Lo cierto es que  ante tal panorama las actividades se limitan un montón. Repito: hay poco que hacer dentro de casa cuando no hay luz. Tanto es así que uno se ve obligado a realizar cosas que de otro modo no estarías dispuesto a hacer. Platicar con la familia, por ejemplo.

—¿Cómo ha ido todo, Javier?
—Bien, ¿y tú?
—Bien, gracias. ¿Y tú?
—Bien, ¿y tú?
—Bien.

Por otro lado está la opción de los libros. La luz de un par de velas pueden permitir consumir un par de capítulos con un daño a los ojos que no sobrepase el 40%. Total, ya luego te pondrás lentes. Hay unos muy lindos que siempre quisiste desde que supiste de ellos en un anuncio televisivo.

Fuera de eso, poco. Quisieras escuchar la radio, pero sin pilas de reserva no hay manera. Tampoco puedes cocinar, ya que para preparar tu especialidad —palomitas de maíz— requieres de un horno de microondas. Vamos, ni siquiera queda la alternativa de acercar la lengua a la ventilador de techo, que bien te iría para combatir el estrés. Todo eso necesita de energía. Y la tuya está por agotarse.

Es verdad, uno puede dormir y olvidarse de todo. Tirarse a la cama durante horas en lo vuelve a la normalidad. Eso haría yo si pudiera, y quienes estén en condiciones deberían hacerlo. El problema es que, de un tiempo para acá, yo necesito de música para conciliar el sueño. De otro modo no puedo, pensamientos horribles inhundan mi mente impidiendo así cualquier relajación. Centrarse en la voz interna no siempre es aconsejable, por el contrario. Puede resultar un remolino que torture sin dejar en paz.

Fue así que tuve que pasar gran parte de la madrugada sin pegar ojo. Me vi obligado incluso a recurrir a un viejo celular para jugar un rato con la pila de reserva, la cual no duró mucho. Necesitaba mantener la cabeza ocupada. Como ya no quería leer, el aburrimiento ganó terreno. Ahí estaba yo, encerrado por la espesura de la obscuridad, cortesía de una veladora sin mucha resistencia. Era un prisionero del universo.

Contar ovejas para conciliar el sueño no era opción. Como defensor de los animales no las iba a explotar de esa forma. Menos en un periodo fuera del horario de oficina. Tenía que apañármelas yo mismo, así que me puse a pensar, una actividad ya en desuso de la que hay registro en algunos libros de historia.

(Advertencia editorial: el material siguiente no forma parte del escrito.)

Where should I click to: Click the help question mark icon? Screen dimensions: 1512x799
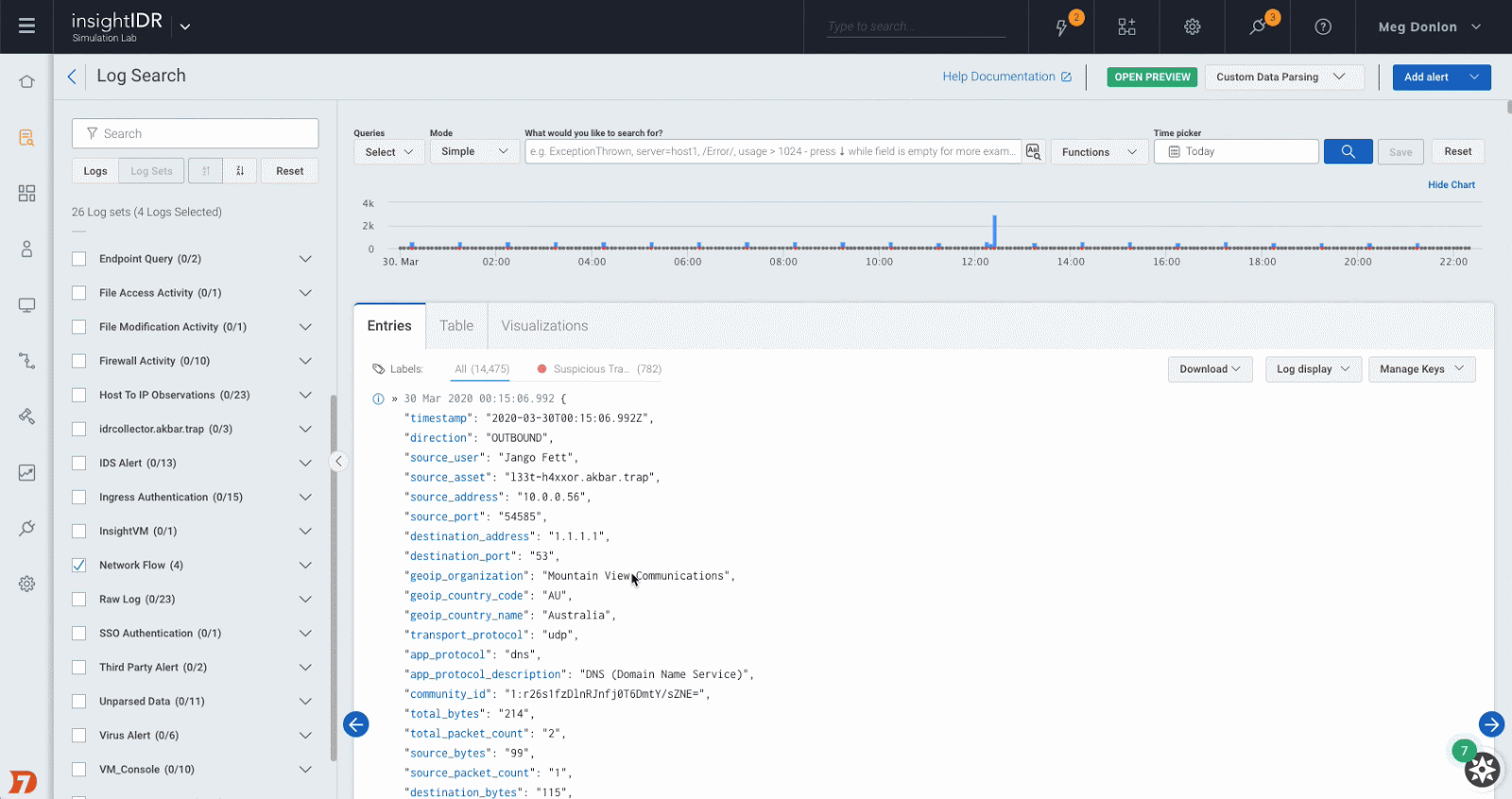click(x=1323, y=26)
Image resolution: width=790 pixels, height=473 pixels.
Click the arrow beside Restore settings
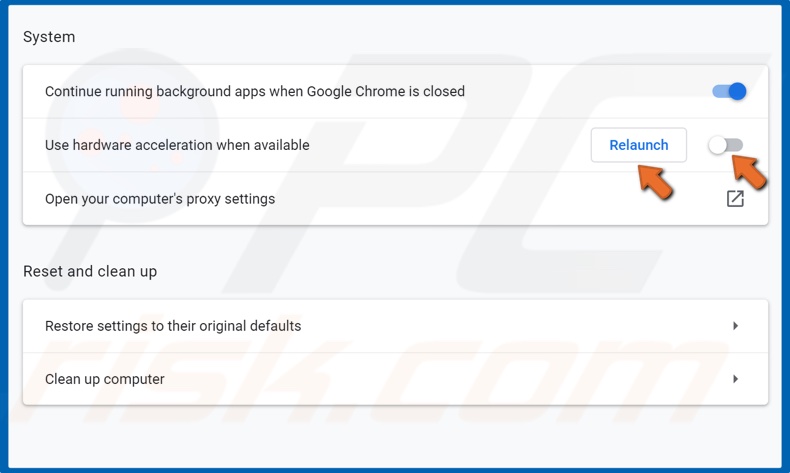(736, 326)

Pensé en el mar. Recordé la primera vez que visité la playa. Yo era muy chico. Estuve una semana ahí con mi familia, y cuando nos íbamos ya, mi madre me dijo: «Despídete del mar». Y así lo hice: «Adiós, querido mar. Ojalá nos veamos pronto».

Desde ese día empecé a conversar con los objetos y con la naturaleza. No a través de la voz, sino con la mente. Telepatía, sí. Casi nunca obtengo respuesta, pero estoy bien así. Los seres humanos somos demasiado parlanchines.  Prefiero a los limones o los árboles que están dispuestos a escuchar sin interrupciones. Uno de mis mejores amigos es un pino que tenemos plantado en el jardín. Se llama Roberto.

No recuerdo cómo fue que al fin empecé a dormir. Una de las últimas cosas que hice fue desearle buenas noches a las lociones, libros y otros habitantes del cuarto. Buenas noches, taza de té. Que descanse, recibo de la luz. Fue un placer conocerlo, estuche de lentes. Sueña con los angelitos, Charlie Brown.

Un rato después de que desperté, la luz regresó. Fue una pequeña alegría.